Le lundi 7 avril 2025, lors de l’ouverture solennelle de la session d’avril du Conseil national de Transition (CNT) au CICB, le président de l’organe législatif de la Transition, le colonel Malick Diaw, n’a pas mâché ses mots. Dans une adresse aussi ferme que lucide, il a dénoncé avec une rare virulence ce qu’il qualifie de « mercenaires politiques », tout en réaffirmant les choix stratégiques de la Transition.
Dans un contexte où les débats politiques se radicalisent et où les réseaux sociaux deviennent l’arène des combats idéologiques, Malick Diaw a choisi de s’adresser frontalement à ceux qu’il décrit comme des acteurs politiques mus par des intérêts partisans et personnels. Pour lui, ces derniers sont plus enclins à « surfer sur les vagues de la démagogie » qu’à s’engager véritablement dans la reconstruction nationale.
Ces critiques, bien que non nommées, visent clairement une frange de la classe politique traditionnelle, dont les prises de position sur des sujets sensibles – notamment la taxation des services téléphoniques et du mobile money – ont récemment suscité polémiques et incompréhensions. Pour Diaw, ces prises de position sont non seulement « opportunistes » mais traduisent aussi un « désarroi politique » manifeste face à une Transition qui refuse de plier.
Les réformes fiscales comme acte de souveraineté
Sur la question des taxes téléphoniques, le président du CNT a défendu sans ambiguïté la politique fiscale du gouvernement de Transition. En rupture avec la logique d’assistanat, il assume une vision résolument souverainiste : « Nous mettre debout pour résoudre nous-mêmes nos problèmes est une exigence des temps actuels. L’heure n’est plus à la charité ».
Ce positionnement, bien que critiqué par certains, trouve un écho grandissant dans l’opinion publique. En effet, la récente amélioration de la fourniture d’électricité, mentionnée dans son discours, est l’un des résultats concrets salués par de nombreux citoyens. Il s’agit là d’un pas vers l’autonomie énergétique, mais aussi d’un signal que les recettes fiscales peuvent, si bien gérées, produire des effets tangibles.
La démocratie au cœur du discours : entre exigence et vigilance
Autre angle d’attaque dans l’intervention du président du CNT : la dénonciation d’une démocratie « pervertie » par des pratiques douteuses. En affirmant que « la démocratie ne rime pas avec les votes bâclés, surfacturés et inopportuns », Malick Diaw renvoie dos à dos les anciens gestionnaires du pouvoir, responsables selon lui des errements du passé, et les nouveaux prétendants peu soucieux des leçons de l’histoire.

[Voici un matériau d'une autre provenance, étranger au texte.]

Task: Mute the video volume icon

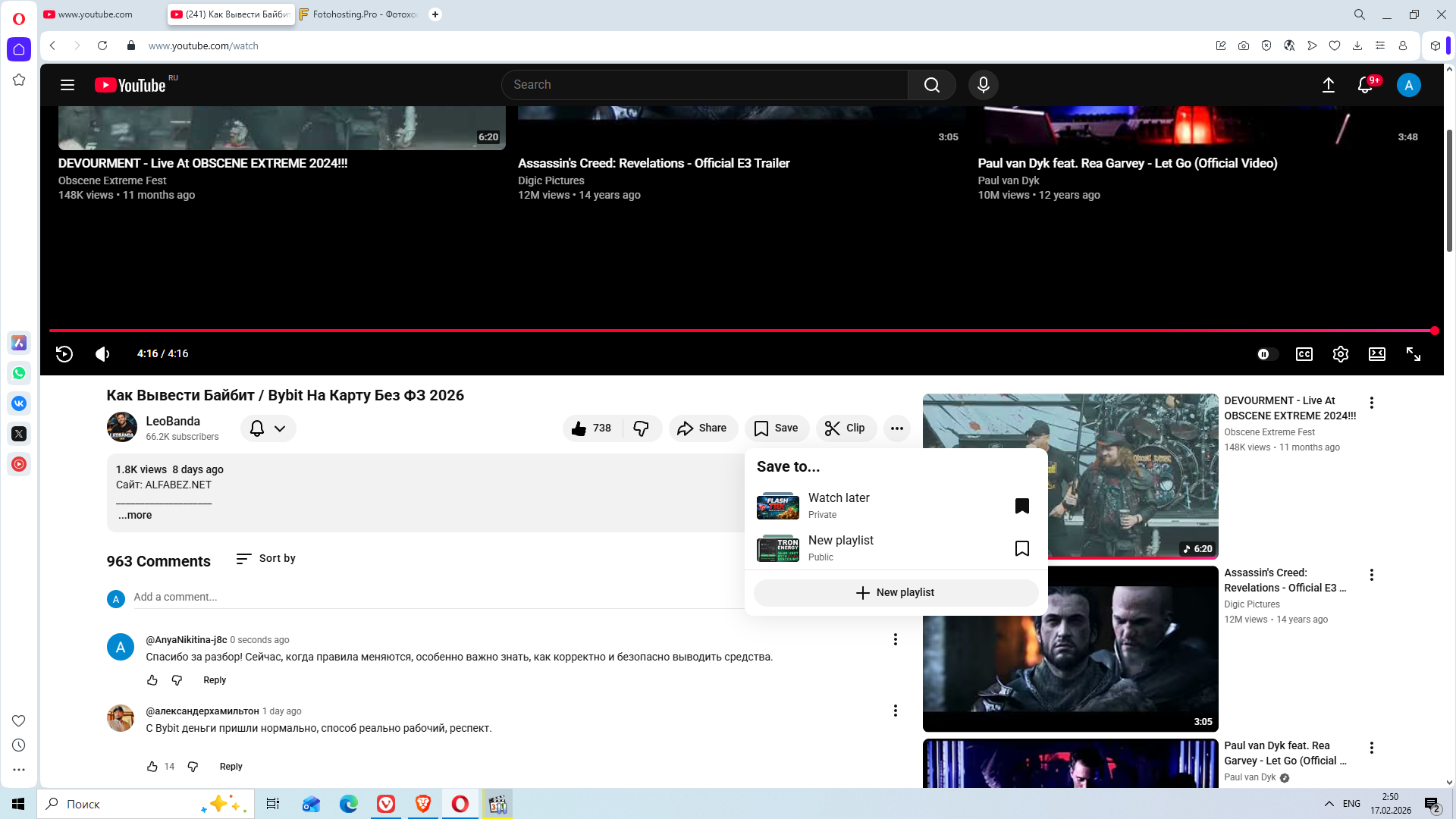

Dans un Mali encore meurtri par les blessures de l’instabilité politique et sécuritaire, le rappel à une démocratie authentique, débarrassée des faux-semblants, prend tout son sens. Le colonel Diaw insiste : la transparence électorale doit être une exigence, et non un slogan. Cette assertion s’inscrit dans une dynamique où la Transition tente de restaurer la crédibilité des institutions républicaines.
Une Transition sous pression mais déterminée
Le message délivré au CICB n’est pas qu’un simple coup de gueule. C’est aussi une clarification politique dans un moment où les appels à un retour rapide à l’ordre constitutionnel se multiplient, tant à l’intérieur qu’à l’extérieur du pays. La Transition est scrutée, parfois bousculée, mais elle affirme qu’elle garde le cap. Son objectif : sécuriser le pays, protéger les populations et jeter les bases d’un État fort et souverain.

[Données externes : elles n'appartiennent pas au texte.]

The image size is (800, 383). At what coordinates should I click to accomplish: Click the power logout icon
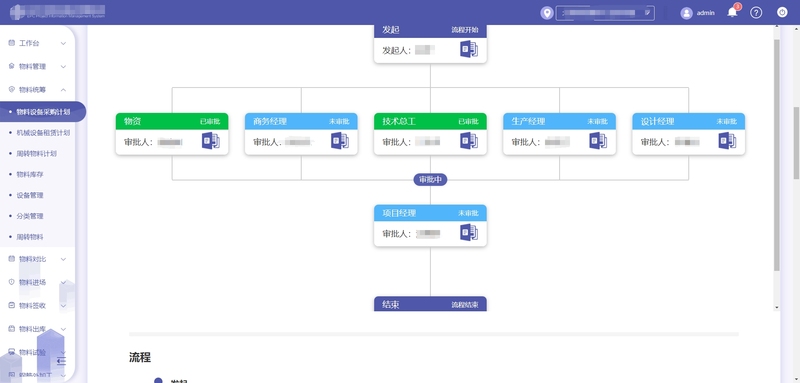pos(782,13)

Dans ce contexte, le CNT reste perçu comme « l’épine dorsale » de la Transition. En dénonçant les manipulations sur les réseaux sociaux et en appelant à la patience et à la résilience, Diaw trace les contours d’un projet politique centré sur le peuple, et non sur les calculs électoralistes.
Analyse : une fracture générationnelle et idéologique
Au-delà de la rhétorique, l’intervention de Malick Diaw met en lumière une fracture profonde au sein de la scène politique malienne : d’un côté, une nouvelle génération militaire investie dans la refondation, de l’autre, une vieille garde politique perçue comme disqualifiée par son passé de promesses non tenues et de gestion hasardeuse. Cette opposition traduit une reconfiguration du champ politique, où l’adhésion populaire se construit désormais autour de la souveraineté, de la refondation et du rejet des influences étrangères.
Alors que le pays se dirige vers une phase critique de son avenir institutionnel, les mots de Diaw résonnent comme une mise en garde mais aussi comme un appel : celui d’un sursaut national.